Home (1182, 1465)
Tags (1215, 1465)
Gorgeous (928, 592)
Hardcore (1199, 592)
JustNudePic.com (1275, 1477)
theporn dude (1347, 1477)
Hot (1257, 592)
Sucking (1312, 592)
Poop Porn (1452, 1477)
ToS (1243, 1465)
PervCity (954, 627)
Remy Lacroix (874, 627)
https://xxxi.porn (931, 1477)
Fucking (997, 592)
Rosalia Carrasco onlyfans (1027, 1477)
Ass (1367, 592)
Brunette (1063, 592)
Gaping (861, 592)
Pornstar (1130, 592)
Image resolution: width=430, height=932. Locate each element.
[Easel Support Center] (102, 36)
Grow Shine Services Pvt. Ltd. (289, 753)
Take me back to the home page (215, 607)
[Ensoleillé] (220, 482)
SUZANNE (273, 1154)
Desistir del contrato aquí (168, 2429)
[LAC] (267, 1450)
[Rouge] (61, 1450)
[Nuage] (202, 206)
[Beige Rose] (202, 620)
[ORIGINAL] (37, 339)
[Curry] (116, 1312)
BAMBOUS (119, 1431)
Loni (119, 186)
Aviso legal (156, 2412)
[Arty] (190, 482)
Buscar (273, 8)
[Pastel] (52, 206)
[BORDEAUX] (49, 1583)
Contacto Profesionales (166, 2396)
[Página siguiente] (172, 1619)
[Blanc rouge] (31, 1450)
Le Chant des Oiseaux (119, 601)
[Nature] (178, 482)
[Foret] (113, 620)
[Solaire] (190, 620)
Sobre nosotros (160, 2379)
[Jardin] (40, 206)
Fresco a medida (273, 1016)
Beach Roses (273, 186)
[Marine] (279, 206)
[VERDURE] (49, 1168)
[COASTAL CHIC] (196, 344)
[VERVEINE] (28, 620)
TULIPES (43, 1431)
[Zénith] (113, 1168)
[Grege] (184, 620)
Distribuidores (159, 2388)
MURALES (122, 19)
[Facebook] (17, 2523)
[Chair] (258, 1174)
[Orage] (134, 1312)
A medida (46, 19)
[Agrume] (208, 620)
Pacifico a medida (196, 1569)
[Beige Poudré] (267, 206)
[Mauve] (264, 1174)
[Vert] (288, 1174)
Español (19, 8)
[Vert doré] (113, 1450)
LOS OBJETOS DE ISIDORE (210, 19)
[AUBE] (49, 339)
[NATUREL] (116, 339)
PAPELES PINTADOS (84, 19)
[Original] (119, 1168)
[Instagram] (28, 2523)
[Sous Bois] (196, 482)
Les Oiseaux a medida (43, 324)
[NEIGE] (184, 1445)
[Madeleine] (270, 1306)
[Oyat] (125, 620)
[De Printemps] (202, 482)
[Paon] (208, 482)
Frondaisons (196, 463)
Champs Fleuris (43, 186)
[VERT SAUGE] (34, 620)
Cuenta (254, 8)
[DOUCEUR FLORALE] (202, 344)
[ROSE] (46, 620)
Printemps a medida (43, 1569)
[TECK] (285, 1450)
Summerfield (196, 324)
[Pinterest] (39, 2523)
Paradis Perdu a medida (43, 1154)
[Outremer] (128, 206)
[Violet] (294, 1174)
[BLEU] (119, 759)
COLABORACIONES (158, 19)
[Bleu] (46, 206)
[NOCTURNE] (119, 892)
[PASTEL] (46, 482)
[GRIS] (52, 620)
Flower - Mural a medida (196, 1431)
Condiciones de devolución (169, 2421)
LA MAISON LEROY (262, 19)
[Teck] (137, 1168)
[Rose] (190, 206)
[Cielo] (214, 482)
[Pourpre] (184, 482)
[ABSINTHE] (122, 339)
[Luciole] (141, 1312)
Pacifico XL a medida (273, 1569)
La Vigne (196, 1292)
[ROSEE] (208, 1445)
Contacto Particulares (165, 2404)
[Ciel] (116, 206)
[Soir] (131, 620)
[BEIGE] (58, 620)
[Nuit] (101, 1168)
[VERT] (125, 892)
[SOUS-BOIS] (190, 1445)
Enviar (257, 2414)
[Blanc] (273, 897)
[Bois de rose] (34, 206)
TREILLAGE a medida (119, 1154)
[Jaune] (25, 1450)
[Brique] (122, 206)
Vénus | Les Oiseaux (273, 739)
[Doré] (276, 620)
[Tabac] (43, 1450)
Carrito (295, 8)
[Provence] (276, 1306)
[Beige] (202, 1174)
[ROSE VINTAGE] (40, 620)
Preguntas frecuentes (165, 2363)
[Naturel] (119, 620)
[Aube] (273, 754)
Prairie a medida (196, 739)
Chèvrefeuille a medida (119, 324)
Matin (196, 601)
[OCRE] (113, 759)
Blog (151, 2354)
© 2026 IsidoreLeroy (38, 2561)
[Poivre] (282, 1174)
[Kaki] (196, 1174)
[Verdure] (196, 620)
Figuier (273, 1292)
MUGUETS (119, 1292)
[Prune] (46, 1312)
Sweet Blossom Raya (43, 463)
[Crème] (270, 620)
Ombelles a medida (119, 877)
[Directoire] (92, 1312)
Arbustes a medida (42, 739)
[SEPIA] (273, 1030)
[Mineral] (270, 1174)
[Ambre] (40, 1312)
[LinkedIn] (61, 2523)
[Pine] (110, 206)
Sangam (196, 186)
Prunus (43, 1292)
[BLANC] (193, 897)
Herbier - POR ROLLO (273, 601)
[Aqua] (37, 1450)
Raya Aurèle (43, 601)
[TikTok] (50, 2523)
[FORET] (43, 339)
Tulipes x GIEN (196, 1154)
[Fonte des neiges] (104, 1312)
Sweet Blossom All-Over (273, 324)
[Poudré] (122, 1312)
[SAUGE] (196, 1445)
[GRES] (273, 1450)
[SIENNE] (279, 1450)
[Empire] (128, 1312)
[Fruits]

------------------------------------------------------------

Requirement: Each line of the material must be restated exactly.

Task output:
Home (1182, 1465)
Tags (1215, 1465)
Gorgeous (928, 592)
Hardcore (1199, 592)
JustNudePic.com (1275, 1477)
theporn dude (1347, 1477)
Hot (1257, 592)
Sucking (1312, 592)
Poop Porn (1452, 1477)
ToS (1243, 1465)
PervCity (954, 627)
Remy Lacroix (874, 627)
https://xxxi.porn (931, 1477)
Fucking (997, 592)
Rosalia Carrasco onlyfans (1027, 1477)
Ass (1367, 592)
Brunette (1063, 592)
Gaping (861, 592)
Pornstar (1130, 592)
Image resolution: width=430, height=932. Locate each element.
[Easel Support Center] (102, 36)
Grow Shine Services Pvt. Ltd. (289, 753)
Take me back to the home page (215, 607)
[Ensoleillé] (220, 482)
SUZANNE (273, 1154)
Desistir del contrato aquí (168, 2429)
[LAC] (267, 1450)
[Rouge] (61, 1450)
[Nuage] (202, 206)
[Beige Rose] (202, 620)
[ORIGINAL] (37, 339)
[Curry] (116, 1312)
BAMBOUS (119, 1431)
Loni (119, 186)
Aviso legal (156, 2412)
[Arty] (190, 482)
Buscar (273, 8)
[Pastel] (52, 206)
[BORDEAUX] (49, 1583)
Contacto Profesionales (166, 2396)
[Página siguiente] (172, 1619)
[Blanc rouge] (31, 1450)
Le Chant des Oiseaux (119, 601)
[Nature] (178, 482)
[Foret] (113, 620)
[Solaire] (190, 620)
Sobre nosotros (160, 2379)
[Jardin] (40, 206)
Fresco a medida (273, 1016)
Beach Roses (273, 186)
[Marine] (279, 206)
[VERDURE] (49, 1168)
[COASTAL CHIC] (196, 344)
[VERVEINE] (28, 620)
TULIPES (43, 1431)
[Zénith] (113, 1168)
[Grege] (184, 620)
Distribuidores (159, 2388)
MURALES (122, 19)
[Facebook] (17, 2523)
[Chair] (258, 1174)
[Orage] (134, 1312)
A medida (46, 19)
[Agrume] (208, 620)
Pacifico a medida (196, 1569)
[Beige Poudré] (267, 206)
[Mauve] (264, 1174)
[Vert] (288, 1174)
Español (19, 8)
[Vert doré] (113, 1450)
LOS OBJETOS DE ISIDORE (210, 19)
[AUBE] (49, 339)
[NATUREL] (116, 339)
PAPELES PINTADOS (84, 19)
[Original] (119, 1168)
[Instagram] (28, 2523)
[Sous Bois] (196, 482)
Les Oiseaux a medida (43, 324)
[NEIGE] (184, 1445)
[Madeleine] (270, 1306)
[Oyat] (125, 620)
[De Printemps] (202, 482)
[Paon] (208, 482)
Frondaisons (196, 463)
Champs Fleuris (43, 186)
[VERT SAUGE] (34, 620)
Cuenta (254, 8)
[DOUCEUR FLORALE] (202, 344)
[ROSE] (46, 620)
Printemps a medida (43, 1569)
[TECK] (285, 1450)
Summerfield (196, 324)
[Pinterest] (39, 2523)
Paradis Perdu a medida (43, 1154)
[Outremer] (128, 206)
[Violet] (294, 1174)
[BLEU] (119, 759)
COLABORACIONES (158, 19)
[Bleu] (46, 206)
[NOCTURNE] (119, 892)
[PASTEL] (46, 482)
[GRIS] (52, 620)
Flower - Mural a medida (196, 1431)
Condiciones de devolución (169, 2421)
LA MAISON LEROY (262, 19)
[Teck] (137, 1168)
[Rose] (190, 206)
[Cielo] (214, 482)
[Pourpre] (184, 482)
[ABSINTHE] (122, 339)
[Luciole] (141, 1312)
Pacifico XL a medida (273, 1569)
La Vigne (196, 1292)
[ROSEE] (208, 1445)
Contacto Particulares (165, 2404)
[Ciel] (116, 206)
[Soir] (131, 620)
[BEIGE] (58, 620)
[Nuit] (101, 1168)
[VERT] (125, 892)
[SOUS-BOIS] (190, 1445)
Enviar (257, 2414)
[Blanc] (273, 897)
[Bois de rose] (34, 206)
TREILLAGE a medida (119, 1154)
[Jaune] (25, 1450)
[Brique] (122, 206)
Vénus | Les Oiseaux (273, 739)
[Doré] (276, 620)
[Tabac] (43, 1450)
Carrito (295, 8)
[Provence] (276, 1306)
[Beige] (202, 1174)
[ROSE VINTAGE] (40, 620)
Preguntas frecuentes (165, 2363)
[Naturel] (119, 620)
[Aube] (273, 754)
Prairie a medida (196, 739)
Chèvrefeuille a medida (119, 324)
Matin (196, 601)
[OCRE] (113, 759)
Blog (151, 2354)
© 2026 IsidoreLeroy (38, 2561)
[Poivre] (282, 1174)
[Kaki] (196, 1174)
[Verdure] (196, 620)
Figuier (273, 1292)
MUGUETS (119, 1292)
[Prune] (46, 1312)
Sweet Blossom Raya (43, 463)
[Crème] (270, 620)
Ombelles a medida (119, 877)
[Directoire] (92, 1312)
Arbustes a medida (42, 739)
[SEPIA] (273, 1030)
[Mineral] (270, 1174)
[Ambre] (40, 1312)
[LinkedIn] (61, 2523)
[Pine] (110, 206)
Sangam (196, 186)
Prunus (43, 1292)
[BLANC] (193, 897)
Herbier - POR ROLLO (273, 601)
[Aqua] (37, 1450)
Raya Aurèle (43, 601)
[TikTok] (50, 2523)
[FORET] (43, 339)
Tulipes x GIEN (196, 1154)
[Fonte des neiges] (104, 1312)
Sweet Blossom All-Over (273, 324)
[Poudré] (122, 1312)
[SAUGE] (196, 1445)
[GRES] (273, 1450)
[SIENNE] (279, 1450)
[Empire] (128, 1312)
[Fruits]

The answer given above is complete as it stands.